Le 29 septembre, "le jour avant la réunion, ma voiture a été cambriolée. Mon ordinateur portable, mon GPS, un dossier de 45 pages ainsi que trois DVD sur la situation en Syrie ont été volés", a indiqué mardi à l'ats le fondateur du Collectif Jasmin, Shady Ammane, confirmant une information parue dans "Le Temps".
Son pot d'échappement avait par ailleurs été bouché par du papier et du mastic, provoquant une très forte détonation lorsque ce Suisse d'origine syrienne a allumé son moteur. "J'ai immédiatement déposé plainte auprès de la police", a-t-il déclaré. Une plainte qui s'ajoute à celle déposée il y a quelques semaines suite à des téléphones anonymes et des visites étranges à son domicile.

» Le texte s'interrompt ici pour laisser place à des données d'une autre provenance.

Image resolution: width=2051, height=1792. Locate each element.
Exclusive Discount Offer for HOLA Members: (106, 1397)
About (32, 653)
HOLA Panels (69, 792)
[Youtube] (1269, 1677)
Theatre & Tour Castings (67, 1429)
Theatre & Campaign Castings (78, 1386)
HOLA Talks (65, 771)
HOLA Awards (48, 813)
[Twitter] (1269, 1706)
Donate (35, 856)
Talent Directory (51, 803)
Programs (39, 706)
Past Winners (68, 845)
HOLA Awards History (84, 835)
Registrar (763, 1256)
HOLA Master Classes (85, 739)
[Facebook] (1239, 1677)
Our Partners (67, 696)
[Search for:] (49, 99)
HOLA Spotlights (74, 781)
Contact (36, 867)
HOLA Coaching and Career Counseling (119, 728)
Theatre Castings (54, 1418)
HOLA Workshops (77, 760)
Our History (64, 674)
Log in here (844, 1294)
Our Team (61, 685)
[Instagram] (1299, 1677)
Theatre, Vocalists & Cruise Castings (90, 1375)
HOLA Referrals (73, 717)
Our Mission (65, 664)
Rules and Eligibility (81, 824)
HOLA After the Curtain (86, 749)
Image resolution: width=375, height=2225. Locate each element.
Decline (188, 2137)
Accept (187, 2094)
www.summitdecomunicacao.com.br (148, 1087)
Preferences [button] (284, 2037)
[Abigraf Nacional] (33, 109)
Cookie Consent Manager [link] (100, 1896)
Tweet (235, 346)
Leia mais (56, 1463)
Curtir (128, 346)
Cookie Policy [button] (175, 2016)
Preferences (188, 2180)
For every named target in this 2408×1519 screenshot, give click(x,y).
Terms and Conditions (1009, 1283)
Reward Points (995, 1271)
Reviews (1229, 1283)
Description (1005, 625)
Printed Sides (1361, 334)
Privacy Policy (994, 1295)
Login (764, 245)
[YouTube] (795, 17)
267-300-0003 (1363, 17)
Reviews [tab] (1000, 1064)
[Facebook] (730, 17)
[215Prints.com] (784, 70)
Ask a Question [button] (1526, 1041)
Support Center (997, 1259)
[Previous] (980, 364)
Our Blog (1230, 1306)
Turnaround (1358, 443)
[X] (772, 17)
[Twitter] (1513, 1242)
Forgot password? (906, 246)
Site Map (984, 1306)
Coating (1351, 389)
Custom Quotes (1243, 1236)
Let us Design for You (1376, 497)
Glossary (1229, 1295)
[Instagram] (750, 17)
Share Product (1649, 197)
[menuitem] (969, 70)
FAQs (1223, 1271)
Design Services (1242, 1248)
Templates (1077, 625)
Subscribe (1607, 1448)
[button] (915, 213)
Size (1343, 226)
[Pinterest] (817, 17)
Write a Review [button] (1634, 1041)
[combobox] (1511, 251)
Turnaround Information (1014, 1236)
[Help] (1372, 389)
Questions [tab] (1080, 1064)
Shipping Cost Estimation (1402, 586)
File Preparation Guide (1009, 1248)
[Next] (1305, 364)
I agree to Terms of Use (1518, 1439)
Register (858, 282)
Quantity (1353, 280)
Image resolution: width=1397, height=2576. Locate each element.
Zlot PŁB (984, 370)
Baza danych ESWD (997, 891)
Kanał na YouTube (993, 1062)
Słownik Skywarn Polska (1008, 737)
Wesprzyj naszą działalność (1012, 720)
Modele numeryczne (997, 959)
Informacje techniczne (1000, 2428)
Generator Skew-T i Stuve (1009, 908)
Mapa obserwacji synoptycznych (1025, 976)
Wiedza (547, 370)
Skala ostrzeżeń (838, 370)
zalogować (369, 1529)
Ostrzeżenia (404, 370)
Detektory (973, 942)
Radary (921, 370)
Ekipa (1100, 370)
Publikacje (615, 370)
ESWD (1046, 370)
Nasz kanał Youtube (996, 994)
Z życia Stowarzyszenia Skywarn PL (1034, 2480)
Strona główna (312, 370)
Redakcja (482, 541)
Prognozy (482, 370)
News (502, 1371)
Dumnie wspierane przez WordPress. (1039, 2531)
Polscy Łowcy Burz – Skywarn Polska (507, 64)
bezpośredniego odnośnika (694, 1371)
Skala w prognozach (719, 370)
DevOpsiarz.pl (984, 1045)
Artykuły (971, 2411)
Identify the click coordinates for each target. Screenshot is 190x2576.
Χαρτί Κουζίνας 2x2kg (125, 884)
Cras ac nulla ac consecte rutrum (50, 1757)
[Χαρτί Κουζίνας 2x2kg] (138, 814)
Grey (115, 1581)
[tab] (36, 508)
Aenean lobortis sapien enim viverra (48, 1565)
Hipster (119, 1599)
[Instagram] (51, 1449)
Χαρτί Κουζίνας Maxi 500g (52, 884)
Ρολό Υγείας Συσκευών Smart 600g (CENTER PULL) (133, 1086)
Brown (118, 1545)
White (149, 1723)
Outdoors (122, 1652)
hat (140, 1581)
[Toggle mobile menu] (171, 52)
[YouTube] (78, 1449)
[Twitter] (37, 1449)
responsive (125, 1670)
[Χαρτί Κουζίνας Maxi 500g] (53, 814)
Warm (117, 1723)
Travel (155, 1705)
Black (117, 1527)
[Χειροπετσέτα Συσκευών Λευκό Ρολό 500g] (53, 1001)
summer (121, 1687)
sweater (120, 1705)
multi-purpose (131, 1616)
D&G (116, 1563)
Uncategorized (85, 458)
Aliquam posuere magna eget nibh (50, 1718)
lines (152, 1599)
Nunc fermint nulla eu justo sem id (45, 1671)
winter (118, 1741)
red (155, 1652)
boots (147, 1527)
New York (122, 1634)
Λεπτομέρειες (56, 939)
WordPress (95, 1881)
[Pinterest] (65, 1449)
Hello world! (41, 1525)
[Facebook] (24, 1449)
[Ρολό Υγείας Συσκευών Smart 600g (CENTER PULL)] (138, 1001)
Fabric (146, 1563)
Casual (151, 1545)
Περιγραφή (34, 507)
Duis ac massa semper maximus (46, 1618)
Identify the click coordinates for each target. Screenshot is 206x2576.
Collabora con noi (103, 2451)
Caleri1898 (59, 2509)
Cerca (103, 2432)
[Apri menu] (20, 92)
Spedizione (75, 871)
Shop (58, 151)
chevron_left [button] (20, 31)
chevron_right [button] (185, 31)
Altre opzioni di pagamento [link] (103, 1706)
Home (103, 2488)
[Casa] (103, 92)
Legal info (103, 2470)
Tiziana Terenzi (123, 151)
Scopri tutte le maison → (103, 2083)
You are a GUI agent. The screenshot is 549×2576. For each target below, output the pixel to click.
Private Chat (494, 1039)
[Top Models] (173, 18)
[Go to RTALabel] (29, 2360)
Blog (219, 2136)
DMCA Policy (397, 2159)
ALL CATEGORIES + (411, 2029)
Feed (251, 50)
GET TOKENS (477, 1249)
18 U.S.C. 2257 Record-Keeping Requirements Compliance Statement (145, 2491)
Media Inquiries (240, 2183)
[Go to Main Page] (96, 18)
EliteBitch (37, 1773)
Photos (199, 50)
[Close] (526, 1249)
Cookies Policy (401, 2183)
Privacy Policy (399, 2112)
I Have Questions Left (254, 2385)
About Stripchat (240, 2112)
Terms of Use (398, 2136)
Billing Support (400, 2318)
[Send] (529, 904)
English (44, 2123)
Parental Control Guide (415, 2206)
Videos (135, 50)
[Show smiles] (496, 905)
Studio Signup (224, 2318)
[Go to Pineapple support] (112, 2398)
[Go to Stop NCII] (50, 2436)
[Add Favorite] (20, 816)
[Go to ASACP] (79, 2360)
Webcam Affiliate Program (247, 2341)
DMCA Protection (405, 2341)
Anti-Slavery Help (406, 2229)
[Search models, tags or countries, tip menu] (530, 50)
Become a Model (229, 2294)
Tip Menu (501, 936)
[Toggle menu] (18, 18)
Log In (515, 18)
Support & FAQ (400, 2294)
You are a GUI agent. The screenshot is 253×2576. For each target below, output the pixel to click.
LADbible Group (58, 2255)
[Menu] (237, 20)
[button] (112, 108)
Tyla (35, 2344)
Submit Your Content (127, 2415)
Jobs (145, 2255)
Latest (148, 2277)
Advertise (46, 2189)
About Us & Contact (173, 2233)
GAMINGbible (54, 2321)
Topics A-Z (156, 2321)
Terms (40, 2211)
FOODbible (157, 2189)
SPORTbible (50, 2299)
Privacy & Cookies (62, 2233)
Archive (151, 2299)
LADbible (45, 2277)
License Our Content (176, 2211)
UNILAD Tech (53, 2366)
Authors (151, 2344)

Son cas n'est pas isolé. Mardi, le quotidien français "Le Monde" a fait état d'agressions d'activistes syriens à Paris. Le ministère français des affaires étrangères a protesté dans la journée contre ces actes.
"Nous n'accepterons pas qu'un Etat étranger organise des actions violentes ou des actes d'intimidation sur notre territoire (...) et nous l'avons fait savoir de la façon la plus ferme à l'ambassadrice de Syrie a Paris", a déclaré le porte-parole du ministère, Bernard Valero.
Amnesty dénonce
Amnesty International (AI) a dénoncé mardi le harcèlement et les menaces dont sont victimes les dissidents syriens en exil. Selon l'organisation, des diplomates syriens filment et photographient les opposants qui manifestent devant leurs ambassades dans les capitales étrangères en soutien au mouvement de contestation contre le régime du président Bachar al-Assad.
Dans certains cas, précise Amnesty, des manifestants ont été directement menacés tandis que les membres de leur famille vivant toujours en Syrie ont été harcelés par les services de sécurité. L'organisation évoque même des arrestations, des actes de torture et des disparitions parmi les proches d'exilés.
Menaces téléphoniques, messages via courrier électronique ou sur Facebook: AI dit avoir réuni des informations concernant plus de trente militants syriens en exil dans huit pays (Allemagne, Canada, Chili, Espagne, Etats-Unis, France, Grande-Bretagne et Suède) qui ont été soumis à des formes d'intimidation directe.
L'organisation internationale de défense des droits de l'Homme basée à Londres a demandé aux pays concernés de "prendre des mesures plus vigoureuses contre les ambassades syriennes accusées d'orchestrer ces intimidations". Elle les a en outre appelés à "protéger le droit à la liberté du rassemblement et d'expression".